=== Excerpted passage ===

Almost all of us have scars. Scars imply both a physical trauma (caused by surgery, accident etc.) and an underlying emotional component. This is usually body or cellular memory of emotional trauma. It may also be a fear of touching a scar. Why a fear? Because it can remind us of when and why we got it and how the wound was created.

Scar tissue can seriously affect the flow of blood, nutrient, lymph and life force through the body. A surgeon’s scalpel cutting through a meridian … .Or  an accident causing bones to break and rupture through the body’s physiological and energetic systems … . The resulting scars can cause pain, affect body mechanics and restrain range of movement through fascial interruption. Scar tissue can affect areas of the body that may look to be completely unrelated to the scar location. Muscle testing shows this.


Fascia is a transparent flexible sheath that surrounds individual muscle fibres, muscle fibre bundles and the muscle as a whole, allowing the individual components to slide against each other. If the fascia “dries out” or gets “gunked up” (through the body compensating for pain, stress, tension or injury and subsequently interrupted brain/body signal communication, for example), the individual components get physically stuck, and physiological and energetic signal flow is impaired. As food for thought there is speculation that it is this fascia that enables signal communication along the acupuncture meridians.

=== Dataset excerpts ===
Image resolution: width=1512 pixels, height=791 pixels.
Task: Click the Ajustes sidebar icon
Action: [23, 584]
--
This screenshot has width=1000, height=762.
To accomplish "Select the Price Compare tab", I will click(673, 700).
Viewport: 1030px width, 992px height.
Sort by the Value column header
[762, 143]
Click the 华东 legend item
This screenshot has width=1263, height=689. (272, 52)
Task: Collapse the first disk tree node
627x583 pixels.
...
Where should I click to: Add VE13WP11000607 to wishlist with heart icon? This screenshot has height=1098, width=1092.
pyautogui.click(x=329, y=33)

=== Your objective ===
Answer these questions from the passage on scars:
(a) What kind of testing shows that scar tissue can affect areas that look unrelated to the scar?
(b) What does fascia allow individual muscle components to do?
(c) What is the speculation about fascia?

=== Response to this task ===
(a) Muscle testing.
(b) Slide against each other.
(c) That fascia may enable signal communication along the acupuncture meridians.